Research talk:Automated classification of article importance/Work log/2017-04-20

Thursday, April 20, 2017 edit

Today I plan to train a new classifier for WPMED, study WikiProject activity in more detail, follow up on some project communication, and start working on global data.

WPMED classifier edit

I've gathered new data on the number of inlinks to articles, taking (single) redirects into account. The new dataset also corrects some changes that have been done since my first data gathering, many articles were reassessed either by me or members of WPMED. My data flow also accounts for the Wikidata instances that are to be declared Low-importance (hereby referred to as "Low-importance by default").

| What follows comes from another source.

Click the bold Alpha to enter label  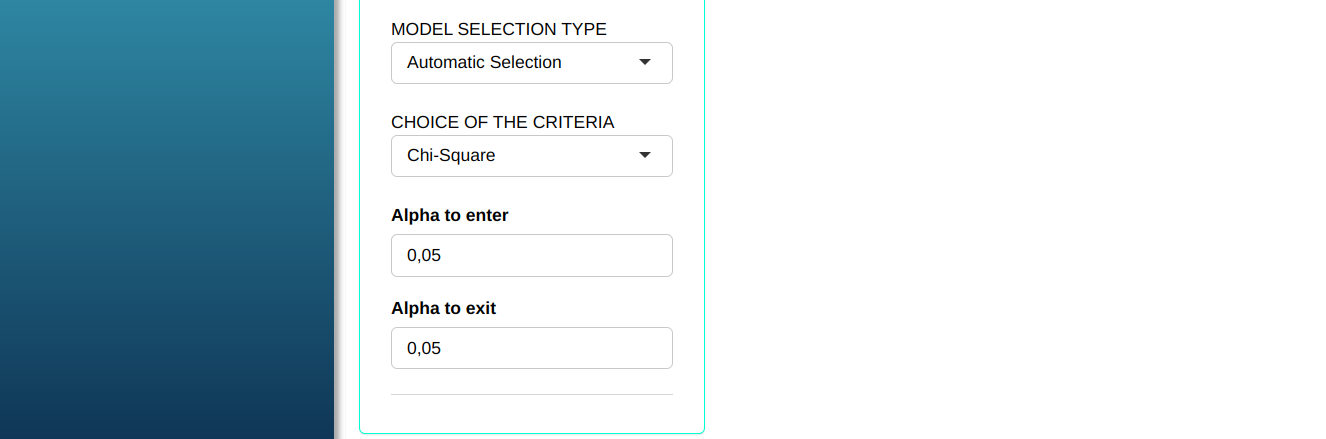(x=449, y=215)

I built a 3,600 article training set consisting of a random sample of 90 of the 91 Top-importance articles, 810 synthetic Top-importance samples, and 900 random articles from each of the other three importance categories, with the "Low-importance by default" articles removed. I then trained a GBM classifier using this dataset, finding that it should have a minimum node size of 128, and a forest size of 3,701 trees. Using this model to predict the entire new WPMED dataset gives the following confusion matrix:

Top High Mid Low Accuracy
Top 77 13 1 0 84.62%
High 179 584 136 77 59.84%
Mid 188 1,897 4,002 2,755 45.26%
Low 50 1,043 3,674 14,735 75.56%
Average 65.95%

The performance of this classifier is much stronger than what we saw a week ago, suggesting that considering redirects in these calculations add a significant amount of signal. Performance takes a solid step forwards for Top- and High-importance articles, and is roughly equal for Low-importance articles. Accuracy for Mid-importance articles is, however, greatly improved, as it doubles.

I manually inspected some of the misclassified articles, and the classifier appears to make reasonably sane predictions. I'll create a table of misclassified examples to discuss with WPMED.

Project Communication edit

We recently announced the project on wiki-research-l, so I've been following up on responses there. Particularly useful was Pine's reply with some pointers to various practices around importance on the English Wikipedia.

I've also responded to a thread on our project's talk page, and gotten in touch with WPMED about the predictions we've made.